Balloon vine

Balloon vine (Cardiospermum grandiflorum) is a scrambling, perennial, woody vine native to South America, which was originally introduced to Australia as an ornamental. Since its introduction, balloon vine has become a significant environmental weed in threatened rainforest habitats along the eastern coast of Australia. Its ability to climb and form dense mats over forest canopies, excluding light from the understorey canopy and smothering native plants enables it to change the ecosystem, creating opportunity for colonisation of the forest floor by other invasive species.

This sub-project focused on the rust fungus Puccinia arechavaletae, which attacks leaves, stems and fruits of balloon vine. The rust fungus originates from South America and was found to only infect plants in the Cardiospermum genus during host-specificity testing performed in quarantine in South Africa and New Zealand. It was released in the Cook Islands in December 2017, where there are no other Cardiospermum species, and it has already been observed to cause significant damage on balloon vine.

As part of this sub-project, additional host-specificity testing with this fungus was conducted on a total of 17 non-target species relevant to the Australian context. Of these Cardiospermum halicacabum var. halicacabum, Serjania exarata, Allophylus cobbe and Dodonaea viscosa developed disease symptoms. These results were discussed with other biocontrol researchers and it was concluded that it would be highly unlikely to obtain permission to introduce this rust fungus in Australia, should an application to release be submitted to the authorities. A decision was made to discontinue further testing with this candidate biocontrol agent.

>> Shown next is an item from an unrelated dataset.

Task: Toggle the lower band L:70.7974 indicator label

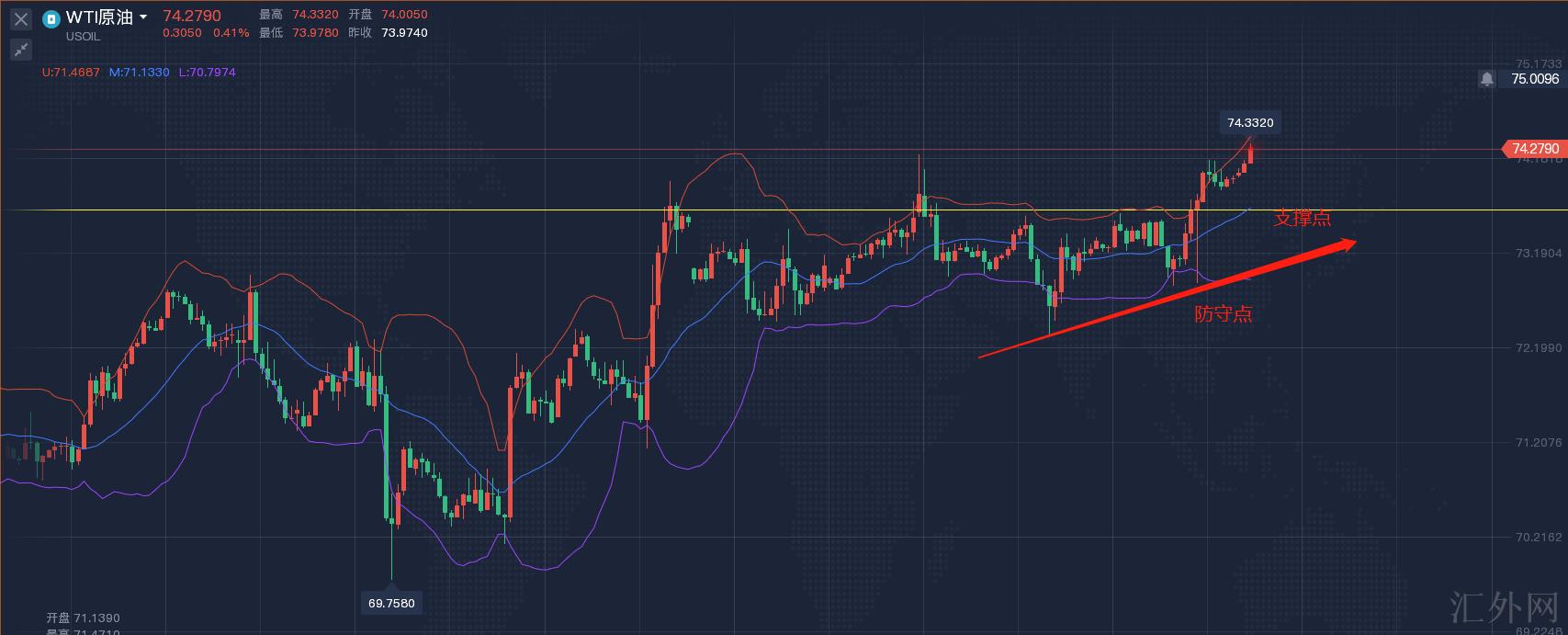Action: click(x=207, y=72)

Unfortunately, there are no other easily accessible candidate biocontrol agents to consider for balloon vine. A seed feeder from South America has been released in South Africa, but it would be logistically extremely difficult to undertake the necessary testing on Australian native plants to determine if it would be safe for introduction to Australia.

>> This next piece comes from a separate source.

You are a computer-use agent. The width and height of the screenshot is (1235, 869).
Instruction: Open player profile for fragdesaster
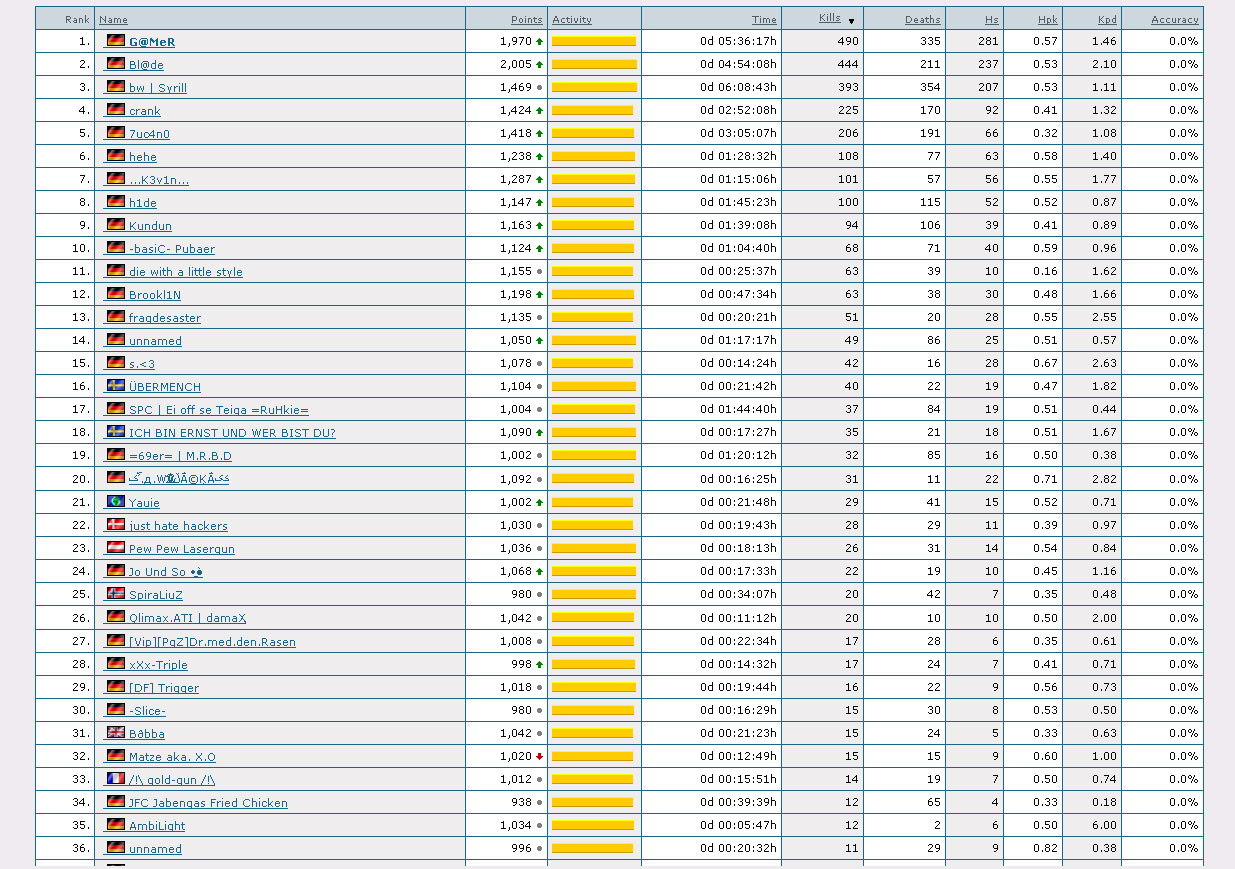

Gavin Hunter of CSIRO was the leader of this sub-project.

Foliage, flowers and fruits of balloon vine (Photo: John Hosking).


What is the weed problem?

Since its introduction as an ornamental plant, balloon vine has naturalised and become a significant environmental weed in the critically endangered littoral rainforest and coastal vine thickets of southern south-east Queensland and the north coast of New South Wales. Balloon vine invades forest margins, watercourses and disturbed open areas. It is considered a ‘transformer’ species within the habitat it colonizes due to its ability to alter ecosystem properties. The nature of being a vine enables balloon vine to grow rapidly into the canopy forming thick mats of stems that cover tree canopies, thus excluding light from understory plants. These dense infestations can smother native plants.

Infestation of balloon vine alongside the Peel River, Tamworth, New South Wales (Photo: John Hosking).

How is the weed currently managed?

Manual control is recommended for small infestations of balloon vine and involves pulling out plants with roots or cutting them at the base and removing roots in order to prevent re-sprouting. Stems of large plants can be cut at ground level and herbicide applied to the cut surface, while infestations with many vines can be cut at waist height to kill the top growth, which eventually falls from the canopy. Balloon vine produces a large seed bank that quickly germinates once infestations are cleared and therefore monitoring of cleared sites and follow-up control treatments may be necessary.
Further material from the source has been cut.